Billet très pertinent sur les dérives actuelles du greenwashing. L'environnement est un sujet très complexe même quand on l'aborde posément et avec sang froid. Alors lorsque les pro du markéting s'en emparent pour séduire les foules... Gare aux dégâts !
Il y a malheureusement peu d'information à destination du grand public, mis à part quelques interventions de Que Choisir ou de Greenpeace.
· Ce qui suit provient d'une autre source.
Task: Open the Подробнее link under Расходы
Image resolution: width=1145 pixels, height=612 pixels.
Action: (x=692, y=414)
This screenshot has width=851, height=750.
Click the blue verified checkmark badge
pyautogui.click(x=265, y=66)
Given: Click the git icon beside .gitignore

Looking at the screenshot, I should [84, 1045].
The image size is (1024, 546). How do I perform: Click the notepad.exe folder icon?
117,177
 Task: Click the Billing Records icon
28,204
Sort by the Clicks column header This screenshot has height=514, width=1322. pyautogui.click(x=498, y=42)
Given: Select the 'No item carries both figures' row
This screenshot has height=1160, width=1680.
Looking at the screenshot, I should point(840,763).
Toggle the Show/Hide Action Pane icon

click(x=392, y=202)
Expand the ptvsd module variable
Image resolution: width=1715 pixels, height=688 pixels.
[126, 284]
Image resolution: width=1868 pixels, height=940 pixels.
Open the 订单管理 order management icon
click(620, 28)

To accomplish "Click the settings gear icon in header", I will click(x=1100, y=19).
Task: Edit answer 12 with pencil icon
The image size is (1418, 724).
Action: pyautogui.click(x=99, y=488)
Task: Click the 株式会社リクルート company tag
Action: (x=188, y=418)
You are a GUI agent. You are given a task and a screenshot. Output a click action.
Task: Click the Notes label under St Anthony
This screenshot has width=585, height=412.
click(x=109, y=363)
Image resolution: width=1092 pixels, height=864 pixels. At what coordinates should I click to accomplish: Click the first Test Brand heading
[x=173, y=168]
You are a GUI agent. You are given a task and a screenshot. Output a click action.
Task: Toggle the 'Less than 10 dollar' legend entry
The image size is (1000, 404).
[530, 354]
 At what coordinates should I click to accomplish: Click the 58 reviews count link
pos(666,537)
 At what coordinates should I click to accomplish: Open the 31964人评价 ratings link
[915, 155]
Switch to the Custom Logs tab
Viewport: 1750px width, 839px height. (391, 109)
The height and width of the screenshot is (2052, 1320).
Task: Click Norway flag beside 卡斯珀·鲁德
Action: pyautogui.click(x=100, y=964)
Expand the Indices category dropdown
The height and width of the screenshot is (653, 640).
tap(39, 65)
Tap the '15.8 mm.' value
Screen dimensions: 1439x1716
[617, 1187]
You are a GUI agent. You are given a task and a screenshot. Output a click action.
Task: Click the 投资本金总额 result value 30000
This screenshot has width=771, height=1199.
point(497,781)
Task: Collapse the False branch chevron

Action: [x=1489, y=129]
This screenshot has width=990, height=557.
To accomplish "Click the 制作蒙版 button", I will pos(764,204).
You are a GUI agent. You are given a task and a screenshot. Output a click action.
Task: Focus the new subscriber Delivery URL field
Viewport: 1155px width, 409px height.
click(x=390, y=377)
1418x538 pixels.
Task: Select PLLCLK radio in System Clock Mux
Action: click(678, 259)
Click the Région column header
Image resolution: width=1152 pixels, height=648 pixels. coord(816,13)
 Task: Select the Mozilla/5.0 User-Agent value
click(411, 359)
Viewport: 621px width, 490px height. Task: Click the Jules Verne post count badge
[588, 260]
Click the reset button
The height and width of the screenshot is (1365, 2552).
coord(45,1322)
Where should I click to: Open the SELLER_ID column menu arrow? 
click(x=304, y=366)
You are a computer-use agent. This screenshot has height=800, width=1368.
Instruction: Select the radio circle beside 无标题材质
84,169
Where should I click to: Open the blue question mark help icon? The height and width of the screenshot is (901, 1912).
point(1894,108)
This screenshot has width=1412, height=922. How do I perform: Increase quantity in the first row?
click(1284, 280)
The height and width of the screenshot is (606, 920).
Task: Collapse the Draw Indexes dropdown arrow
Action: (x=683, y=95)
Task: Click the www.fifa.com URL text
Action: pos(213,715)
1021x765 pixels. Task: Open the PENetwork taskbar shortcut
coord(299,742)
Il faudrait une véritable éducation du consommateur sur la jungle des labels, sur les normes réglementaires, etc.
Avez vous déjà vu ces "Green Gas" sur les aérosols ? "Green" car sans effet sur la couche d'ozone, mais ayant un effet de serre lus de 100 fois supérieur au CO2 ! Et ces gaz, obligatoires, sont utilisés pour tromper les consommateurs :(
Oh oui, il y en a du boulot !
Premier élément de réponse aux consommateurs de la part du MEEDDAT (Ministère de l'Ecologie, de l'Energie, du Développement Durable et de l'Aménagement du Territoire) et de l'Afnor : un site de présentation de tous les labels à découvrir au lien ici.
L'Ademe a, de son côté, édité de nombreux guides pratiques pour aiguiller le consommateur dans ses choix ... reste à suivre ces conseils de bon sens.